Jesse Chen, jesse.f.chen@gmail.com


Troubleshooting Spark 2.x

Building Spark
Running Spark
-‘--verbose’
-Missing external JARs
-OOM on Spark driver
-OOM on executors
-GC policies
-Spark Thrift Server for JDBC apps
-HDFS block distribution
-HDFS blocksize vs Parquet blocksize
§Profiling Spark
-Collecting thread & heap dumps in-flight
-Collecting core dumps after jobs fail


Lots of errors when building a new Spark release on my own…
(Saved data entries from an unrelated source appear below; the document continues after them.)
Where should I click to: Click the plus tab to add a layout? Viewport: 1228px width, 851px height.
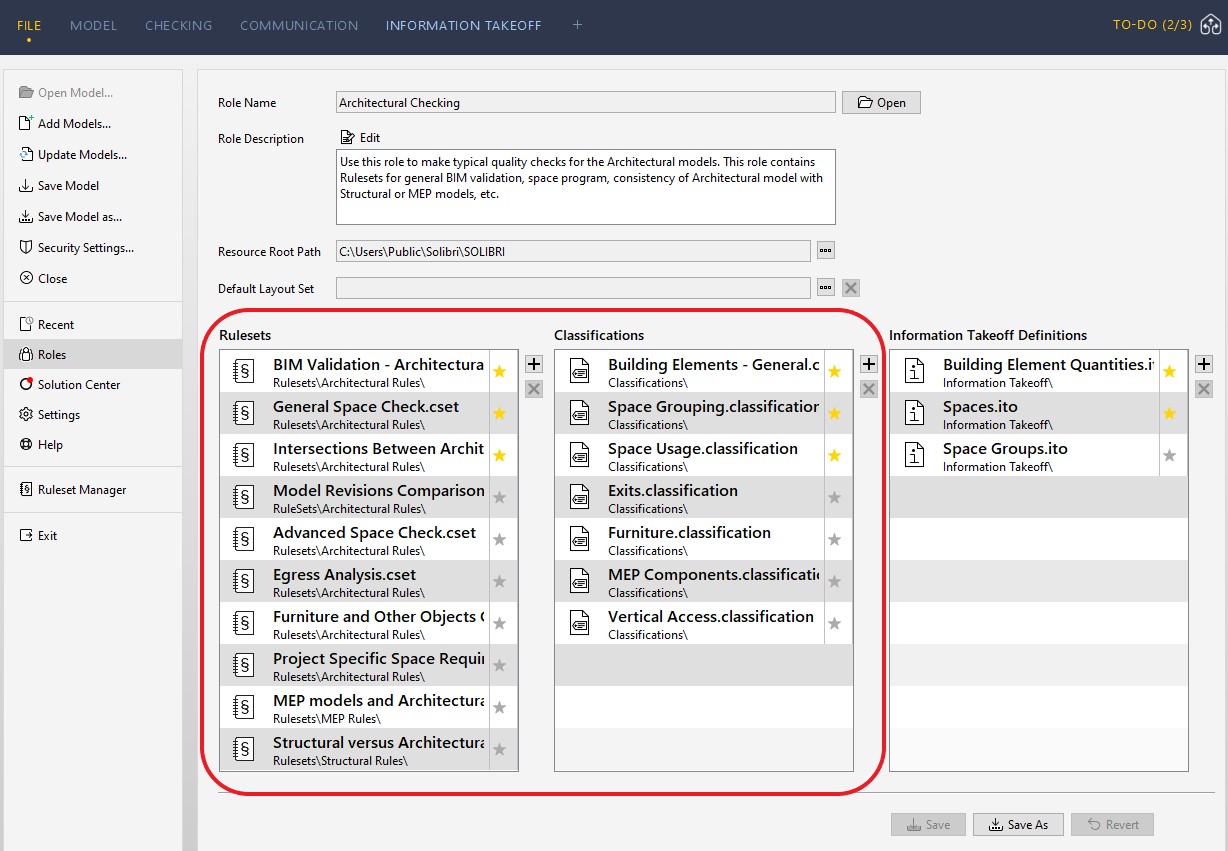[577, 26]
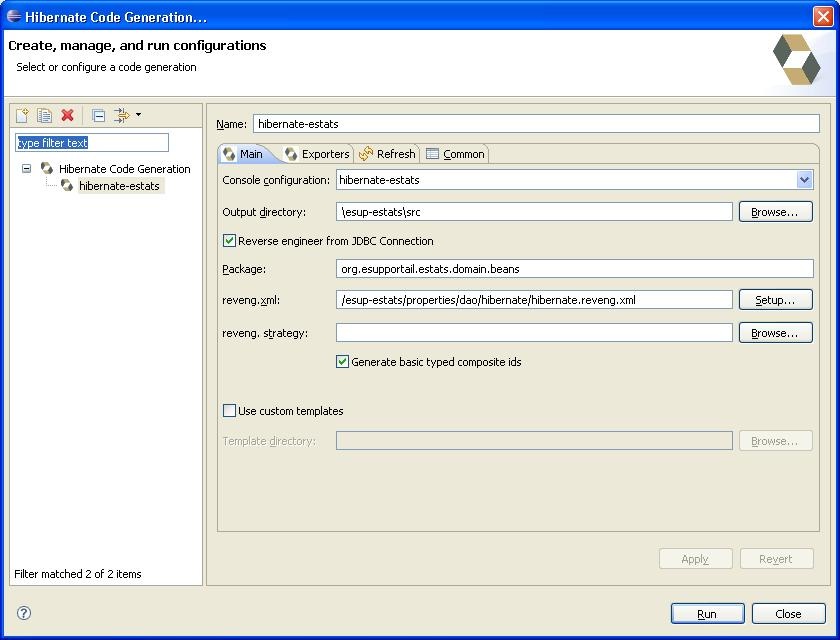840x640 pixels.
Task: Delete selected configuration with red X icon
Action: click(x=68, y=116)
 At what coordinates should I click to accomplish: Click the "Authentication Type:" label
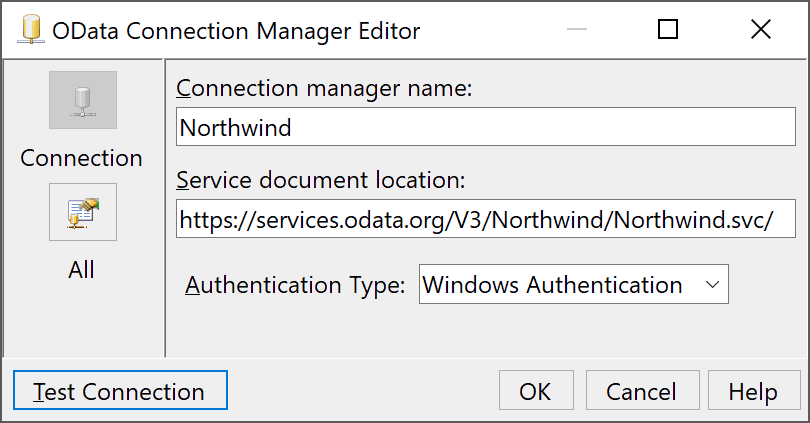tap(295, 285)
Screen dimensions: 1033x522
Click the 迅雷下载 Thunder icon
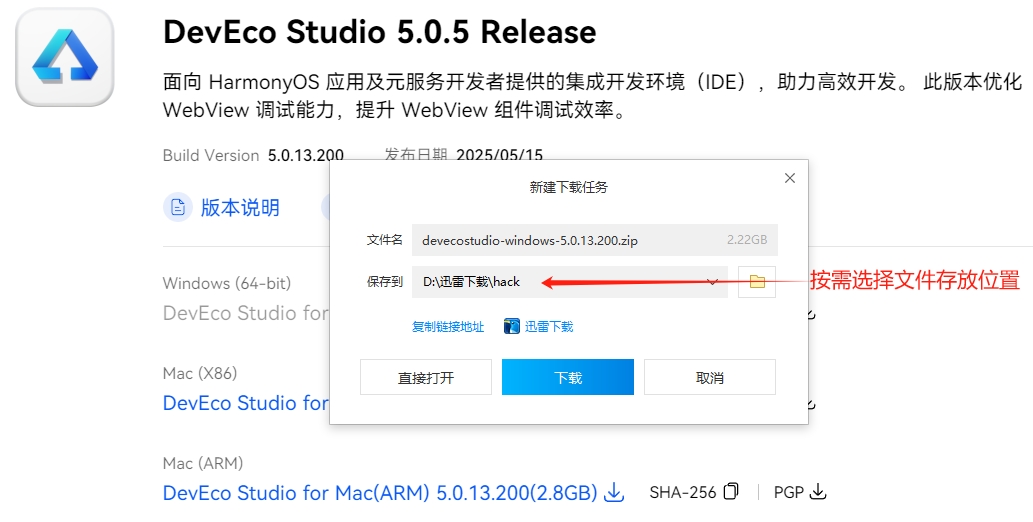pos(511,326)
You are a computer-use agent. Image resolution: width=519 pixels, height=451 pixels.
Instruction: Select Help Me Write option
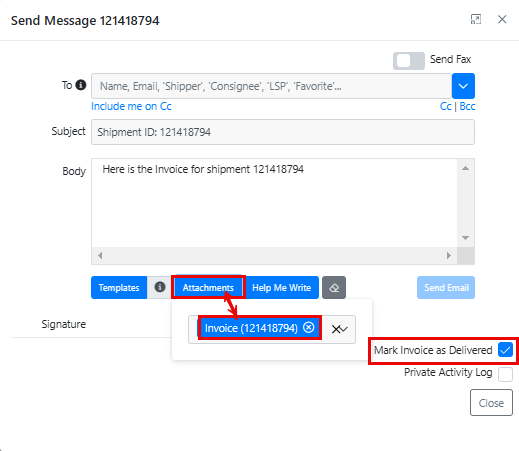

§Run ‘make-distribution.sh’ (generates ‘bin/spark-shell’, ‘bin/spark-submit’, etc.)
§Does not always work
-Wrong JRE version or no JRE found
-No Maven installed
-Support for certain components not default, e.g., ‘hive’ support
§TIP #1: Always explicitly set the following in ‘.bashrc’ for ‘root’
# for Spark distribution compiling
export JAVA_HOME=/usr/jdk64/java-1.8.0-openjdk-1.8.0.77-0.b03.el7_2.x86_64
export JRE_HOME=$JAVA_HOME/jre
export PATH=$JAVA_HOME/bin:$PATH
export CLASSPATH=.:$JAVA_HOME/lib:$JRE_HOME/lib:$CLASSPATH
#set maven environment
M2_HOME=/TestAutomation/downloads/tmp/spark-master/build/apache-maven-3.3.9
export MAVEN_OPTS="-Xms256m -Xmx2048m -XX:MaxPermSize=512m"
export PATH=$M2_HOME/bin:$PATH
§TIP #2: Specify support you want explicitly
-To build Spark with YARN and Hive support, do:
./dev/make-distribution.sh --name spark-master-2.1 --tgz -Pyarn -Phadoop-2.7 -
Dhadoop.version=2.7.2 -Phive -Phive-thriftserver
 

Building a Spark release is extremely slow …

§Use more cores to speed up the build process (default uses only 1 core)
§Rebuild only modified source code (default is “clean”)
Edit the file ‘./dev/make-distribution.sh’, change line
BUILD_COMMAND=("$MVN" –T 1C clean package -DskipTests $@)
To:
BUILD_COMMAND=("$MVN" -T 48C package -DskipTests $@)
** Assuming your have 48 cores on your build machine
** Assuming you don’t need to always build clean, for iterative changes
§Can cut build time from 45 min to 15 min on a typical 128GB-RAM 48-core node 

Don’t know what settings used when running Spark …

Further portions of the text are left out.